Week 7 (Actual) Flashcards
What is a Decision Tree?
A tree structure which consists of:
Root/internal node (independent)
Leaf (dependent variable)
Branch (decision)
Can be classification or regression.
How are decision trees constructed?
Given a data set, group similar samples and look for the best rules that split dissimilar samples.
What is the Gini Index?
Given a training dataset of J classes:
IG(p) = 1 - sum pi^2
where pi is the fraction of items labelled with class i in the dataset.
What is Information Gain?
The information we gain after splitting the samples based on an independent variable.
IG (Y, X) = H(Y) - H (Y | X)
What are the drawbacks of Decision Trees?
Unstable - Small change in data results in large change.
Relatively Inaccurate - Support vector machine and neural networks perform better.
What are Probabilistic Graphical Models?
Nodes represent random variables, and edges (links/arcs) represent conditional independence.
Undirected or Directed (Bayesian).
What are Bayesian Networks?
A kind of probabilistic graphical model that uses the direction of edges to represent the cause-effect relationship and Bayes theorem for probabilistic inference.
A compact representation of a probability distribution in terms of conditional distribution.
What are the advantages of Bayesian Networks?
Graphical Representation: of joint probability distributions of random variables - interpretable.
More powerful: can capture complex relationships.
Combine data and prior knowledge: better approximation.
Generative approach: generate new data similar to existing data.
What are the disadvantages of Bayesian Networks?
Requires prior knowledge of many probabilites.
Sometimes computationally intractable.
What are the main problems faced in Bayesian Networks?
Inference.
Training the models.
Determining the structure of the network.
How do you represent the joint probability distributions of random variables?

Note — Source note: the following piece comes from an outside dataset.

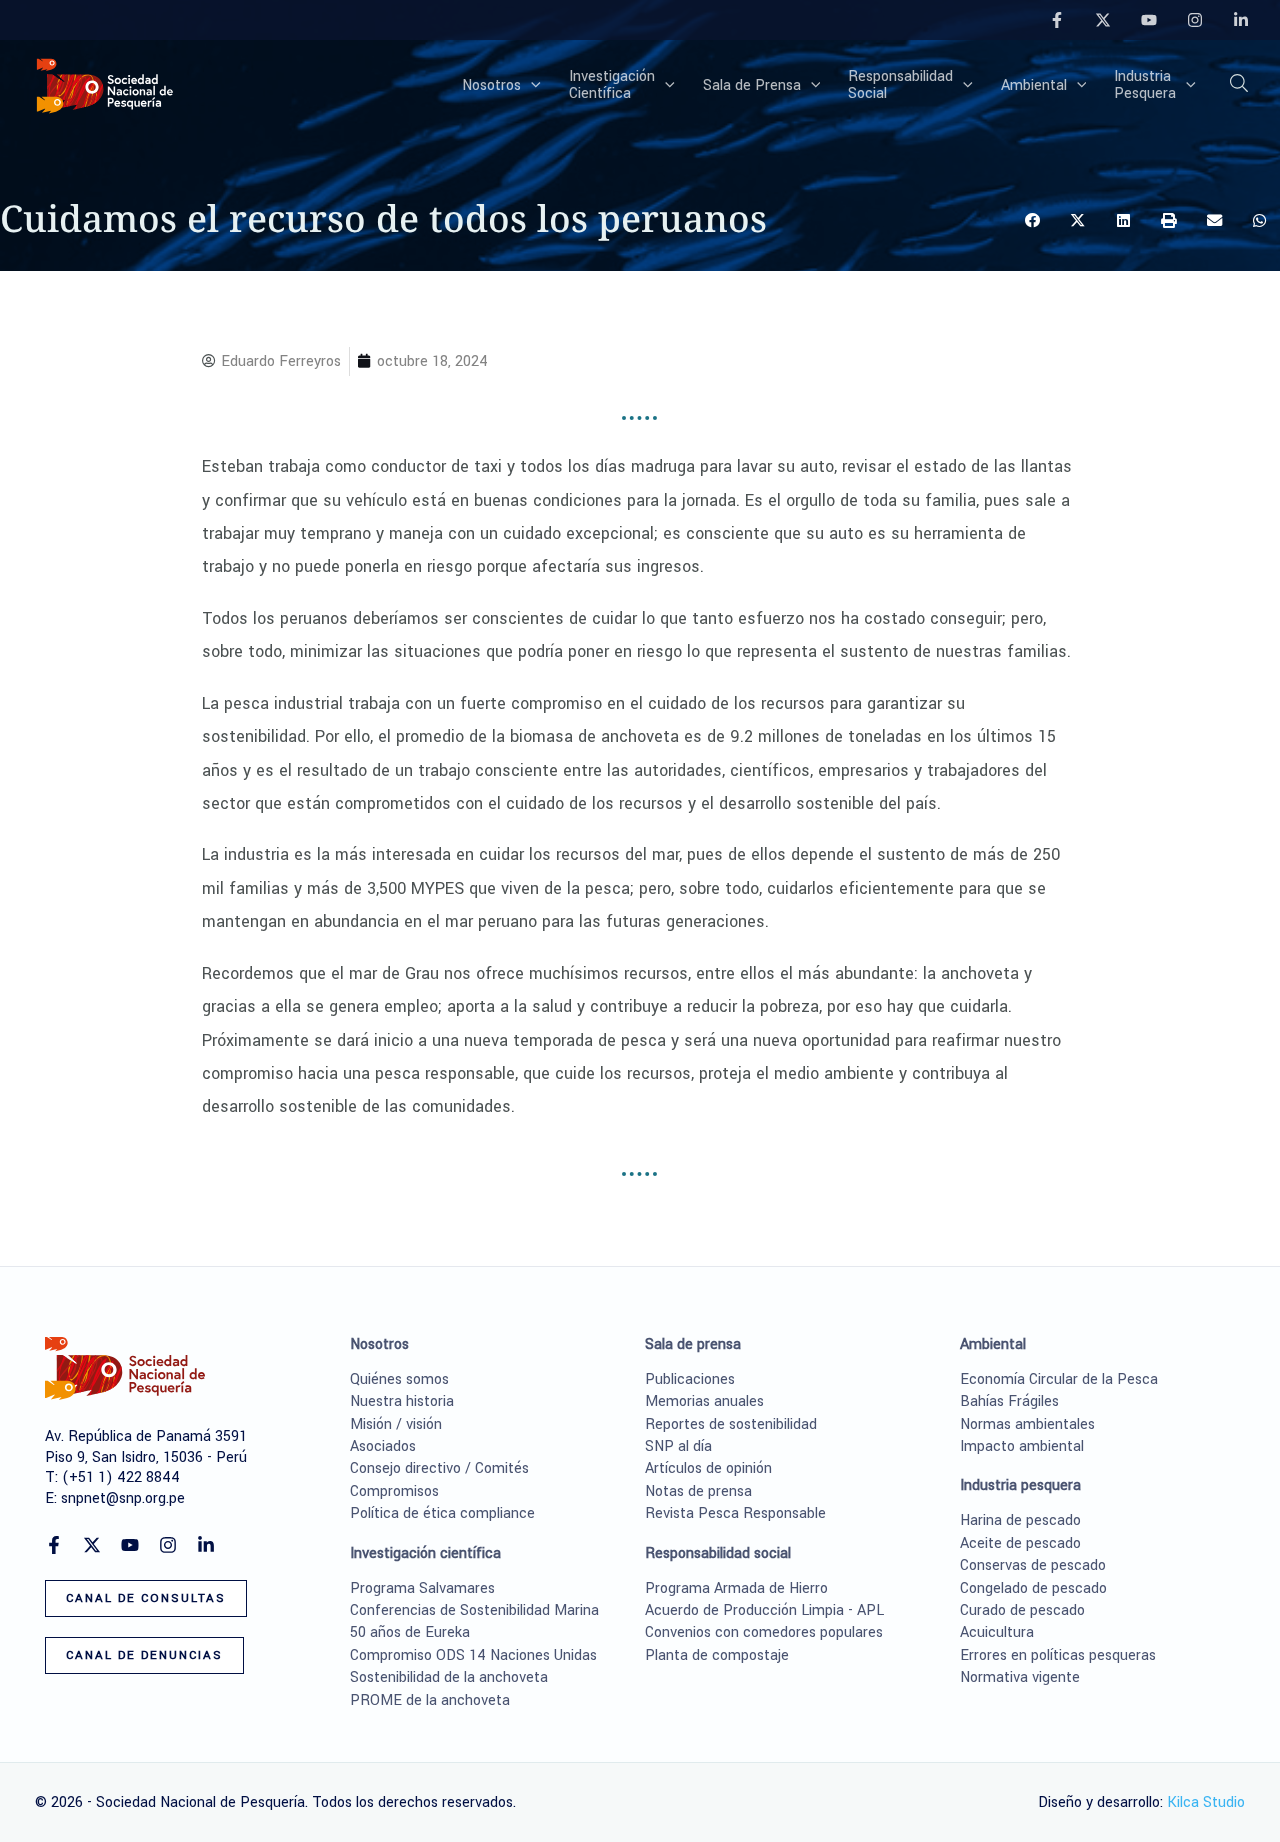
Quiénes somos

A set of nodes: represent random variables.
A set of directed edges: represents “directed dependency”.
A conditional distribution for each node given its parents: P(Xi | Parents(Xi)).
What groups do random variables (nodes) fall in to?
Observed: The nodes we have knowledge about.
Unobserved: Nodes we have to infer probability for.
What is the Markov condition?
Each random variable X is conditionally indepdendent of its non-descendants, given its parents.